Stratford physics teacher Kristen Record and Guilford physics teacher Ernie Smoker were part of a group of 20 STEM teachers from around the country participating in the STEM Policy Institute in Washington, D.C., last week, co-sponsored by MIT and George Washington University.
The CEA members are part of the Network of Educators of Science and Technology (NEST) affiliated with MIT. Twenty NESTers were invited to this first-ever STEM Policy Institute. The goal of the program was to create a dialogue among educators, policy experts, and public officials about the current opportunities and challenges related to science, technology, engineering and mathematics.
Here’s what 2011 Connecticut Teacher of the Year Kristen Record had to say about the experience.

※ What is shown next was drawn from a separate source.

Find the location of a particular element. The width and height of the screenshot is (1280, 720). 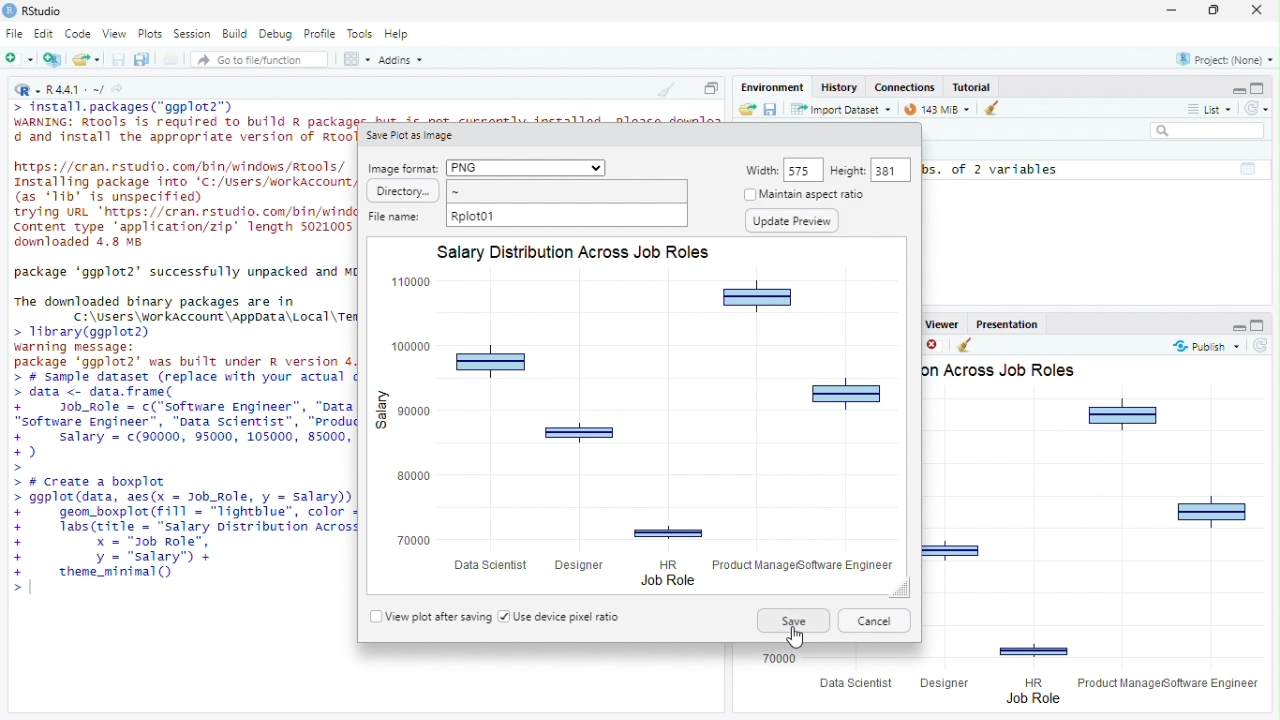

Cursor is located at coordinates (795, 637).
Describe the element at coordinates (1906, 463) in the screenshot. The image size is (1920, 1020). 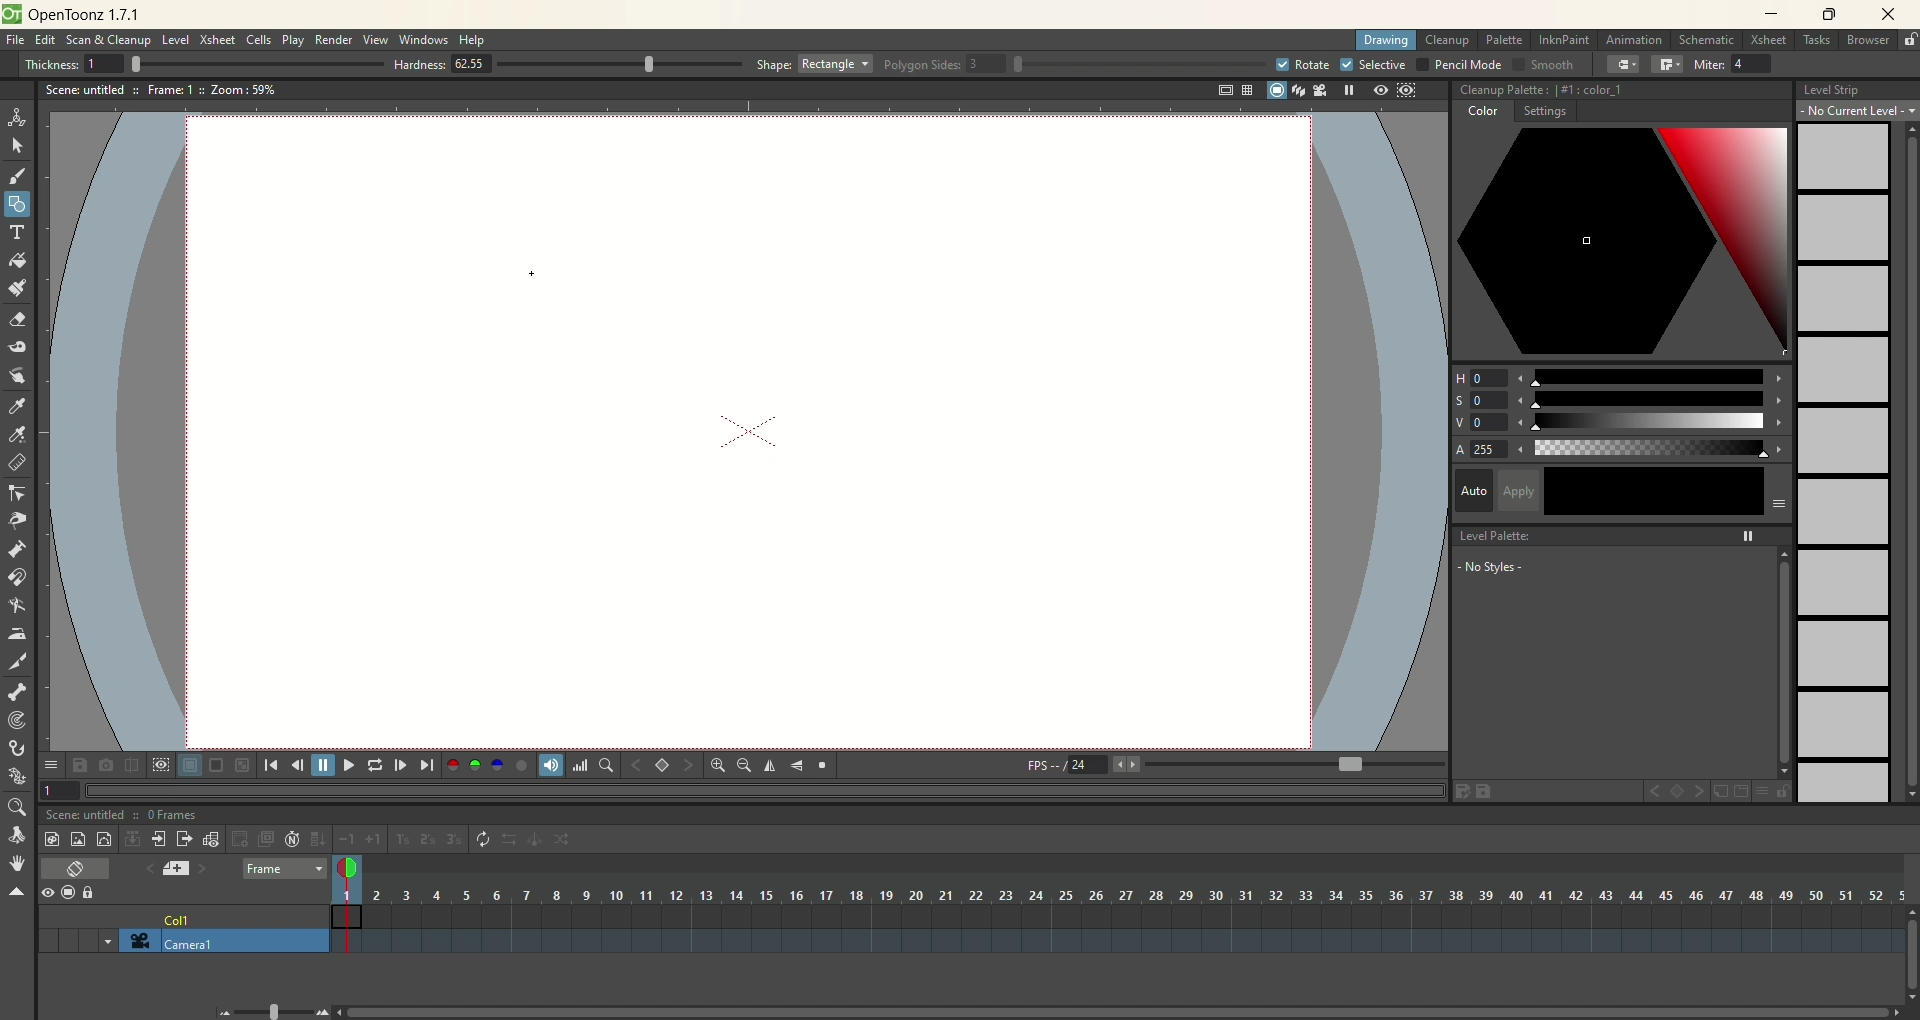
I see `vertical scroll bar` at that location.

We had discussions with leaders from the American Association for the Advancement of Science, the National Academy of Sciences, the American Chemical Society, and Phi Delta Kappa. We also went to a meeting held by the President’s Council of Advisors on Science and Technology (PCAST), in which the future of post-secondary mathematics education was discussed. GW’s Center on Education Policy held an advocacy training session for us in advance of meetings we had scheduled with members of congress.
Mid-week, Ernie and I attended the inaugural “Connecticut Constituent Coffee,” hosted by Senators Blumenthal and Murphy, with two other Connecticut science teachers. We then later met with both of their education staffers – for about 45 minutes each – to discuss the intersection of ESEA reauthorization and STEM education. Later in the week I had meetings with Representatives Himes and DeLauro and their staffers to discuss the same. I also had the unique experience of being able to be able to sit with Congresswoman DeLauro’s education staffer and watch some of the debate about HR5 from her office, and then later watched some of the debate about amendments to HR5 from the House Gallery.
While at the PCAST meeting, I picked up a 2010 report written by the President’s Council of Advisors on Science and Technology to the President called, “Prepare and Inspire: K-12 Education in Science, Technology, Engineering and Math for America’s Future.” On page 73, the report says, “Unless we give our best teachers access to decision-makers and a voice in the many policy decisions that affect their lives, we will continue to make poor use of the talented teachers in our schools, and large number of them will leave the profession for jobs that are more responsive to their needs.”
That sentiment perfectly echoes my belief that classroom teachers need to be viewed as the experts in education when policies are considered and laws are passed; teachers need a seat at that decision-making table from the beginning.